Post-Answer-Acceptance Summary: The problem was the use of a pointer to a stack variable that had gone out of scope. It had nothing to do with optimization. It is a pity that valgrind can't find stack errors...
I have a segfault that appears only when enabling -O1 level optimization in gcc 4.4.4 (CentOS 5.5). All other optimization levels (0,2,3,s) are fine. I haven't managed to create a reduced test case for it yet, but it appears to be related to an array offset calculation causing the stack to be overwritten.
If I enable -O1 and disable all optimizations that have a flag (http://gcc.gnu.org/onlinedocs/gcc/Optimize-Options.html) the bug still occurs.
If I use -O2 (or any other level) there is no problem. If I use O2 and disable strict-aliasing with -fno-strict-aliasing
then the segfault returns.
Edit: If I add -fstack-protector-all
to the build flags (either O1
or O2 -fno-strict-aliasing
) the segfault disappears.
So it appears to be caused by an optimization that happens by default in O1 that is disabled by strict-aliasing.

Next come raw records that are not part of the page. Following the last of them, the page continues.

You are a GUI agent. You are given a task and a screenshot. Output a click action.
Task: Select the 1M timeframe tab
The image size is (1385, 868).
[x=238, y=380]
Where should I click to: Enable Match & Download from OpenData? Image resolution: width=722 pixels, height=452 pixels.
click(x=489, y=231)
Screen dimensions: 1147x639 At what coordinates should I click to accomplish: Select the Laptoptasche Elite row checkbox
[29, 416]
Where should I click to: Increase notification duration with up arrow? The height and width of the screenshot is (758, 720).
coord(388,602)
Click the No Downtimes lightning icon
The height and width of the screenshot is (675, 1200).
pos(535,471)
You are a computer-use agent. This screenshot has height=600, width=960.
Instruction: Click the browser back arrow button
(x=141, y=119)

I suspect that this is a compiler bug (but without a reduced testcase I can't prove it). This is a production server that needs a quick turn around. The normal optimization level is O1 and I'm loathe to just change it to O2 as it seems that the fix might be more dangerous than the original problem.

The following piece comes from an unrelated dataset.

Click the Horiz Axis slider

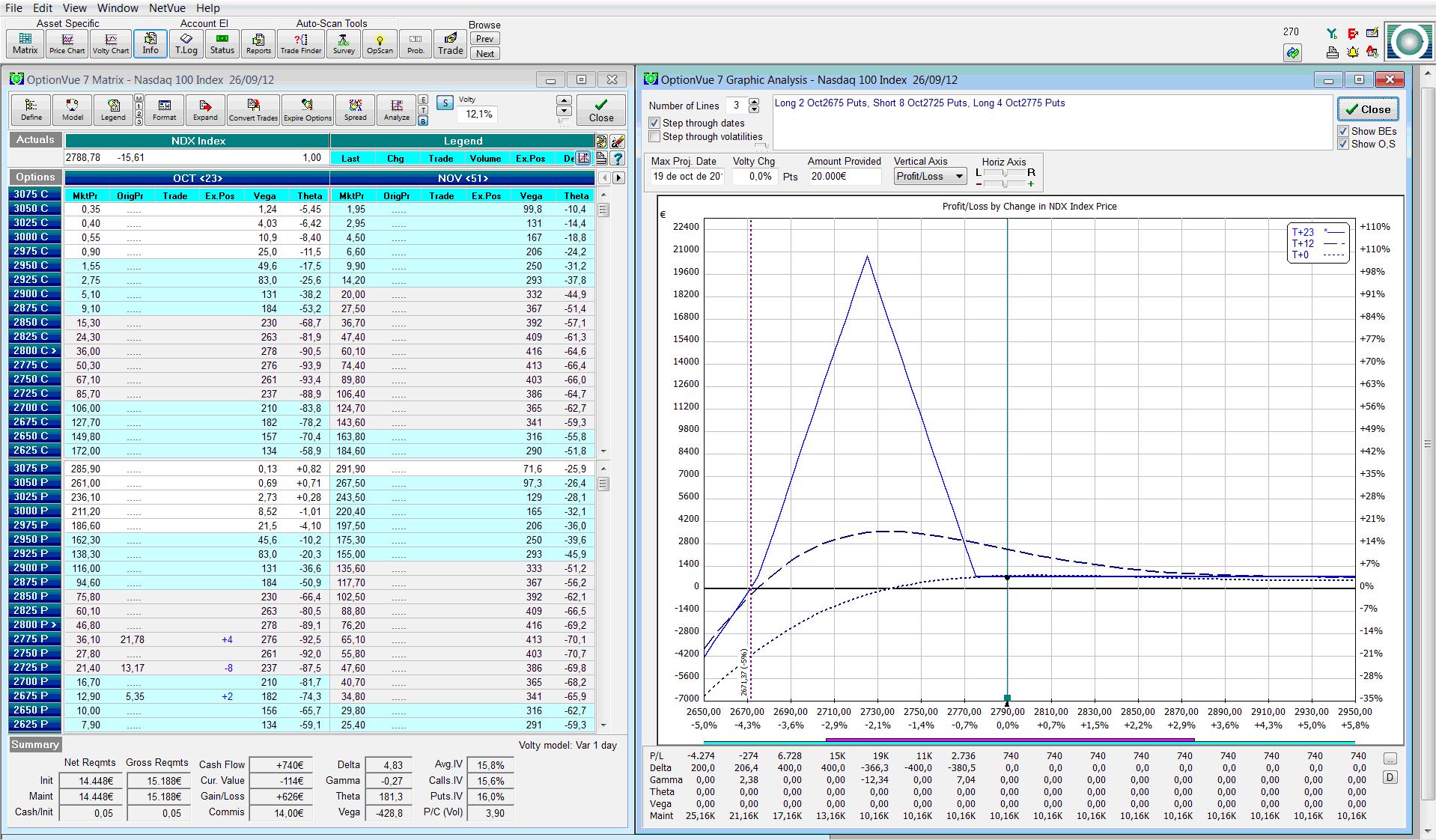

I would really appreciate some suggestions. Currently I'm thinking to try compiling gcc 4.4.6 and seeing if that fixes it. However not knowing for sure what is causing the problem is a little worrying.

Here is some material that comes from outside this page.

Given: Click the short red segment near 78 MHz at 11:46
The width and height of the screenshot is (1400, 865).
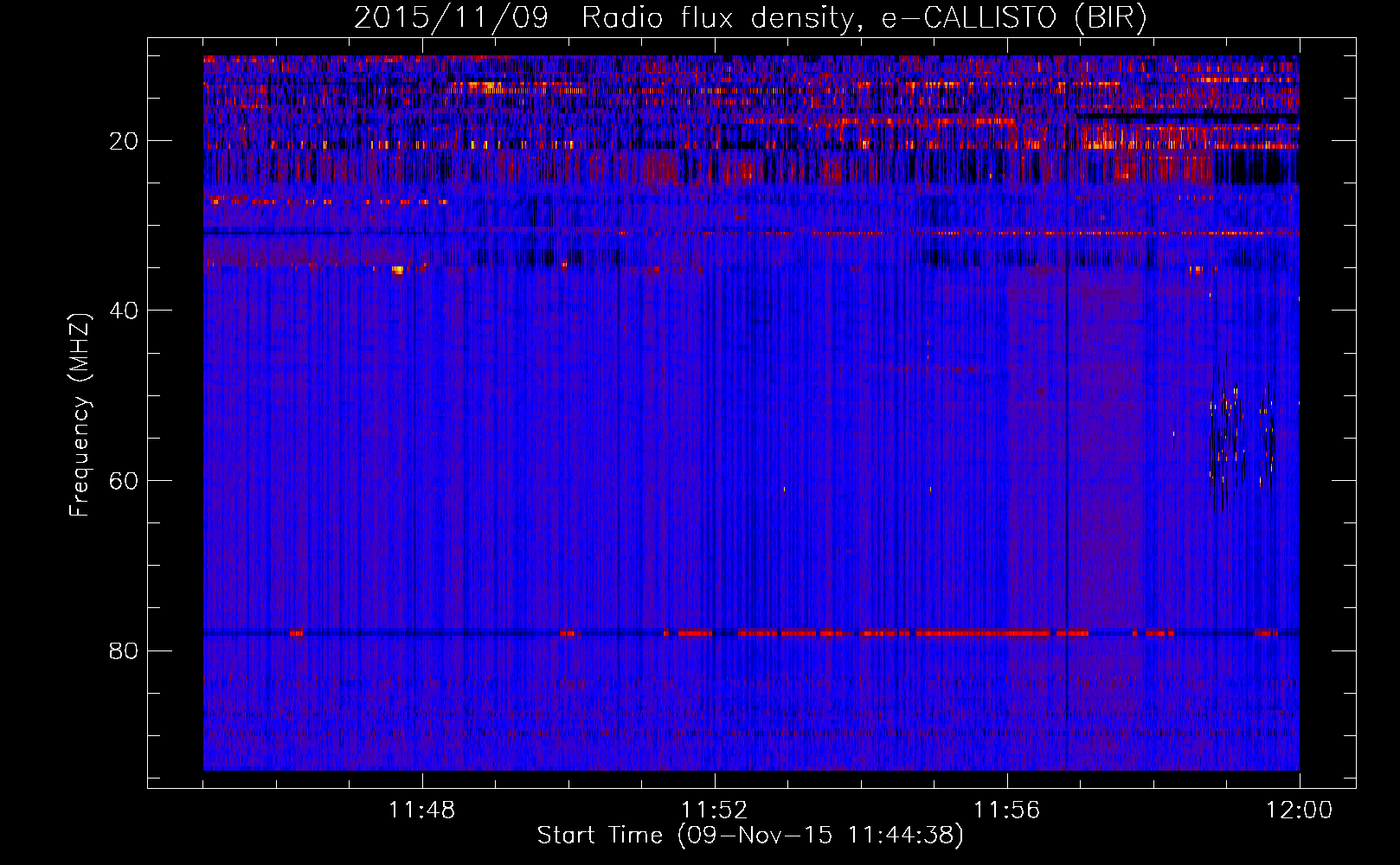Looking at the screenshot, I should tap(296, 633).
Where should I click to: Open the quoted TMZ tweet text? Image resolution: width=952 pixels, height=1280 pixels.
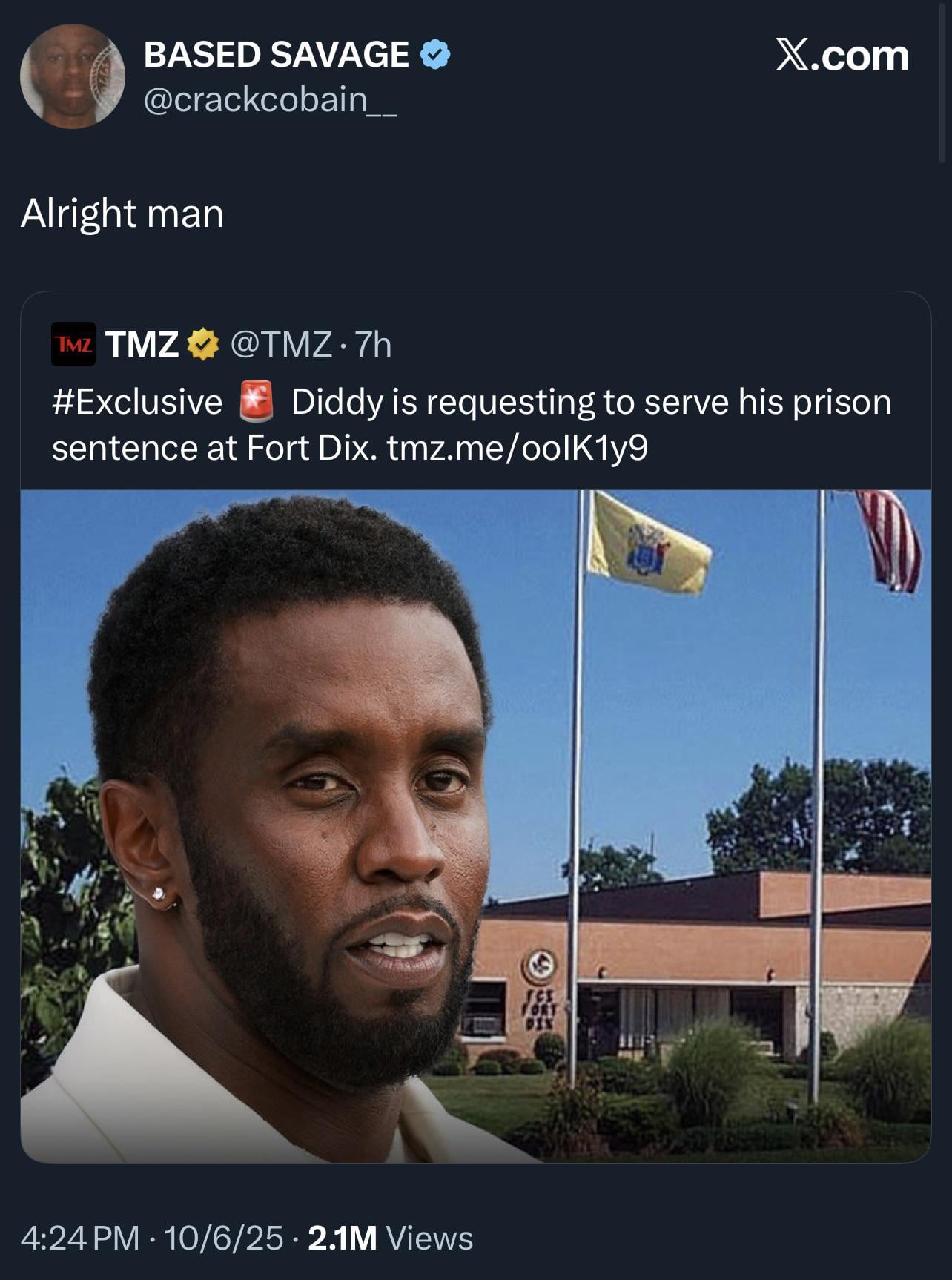472,425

Edit: the server is compiled with -Wall -Werror
(and a few others). It runs without error in valgrind (valgrind checks heap accesses and this appears to be a stack related error).
Often, compiler optimizations can expose invalid or undefined behavior in source code, that you are lucky to get to work otherwise. A few things I would try:
-Wall -Wextra
valgrind
to see if you can get more of a hint of where the error is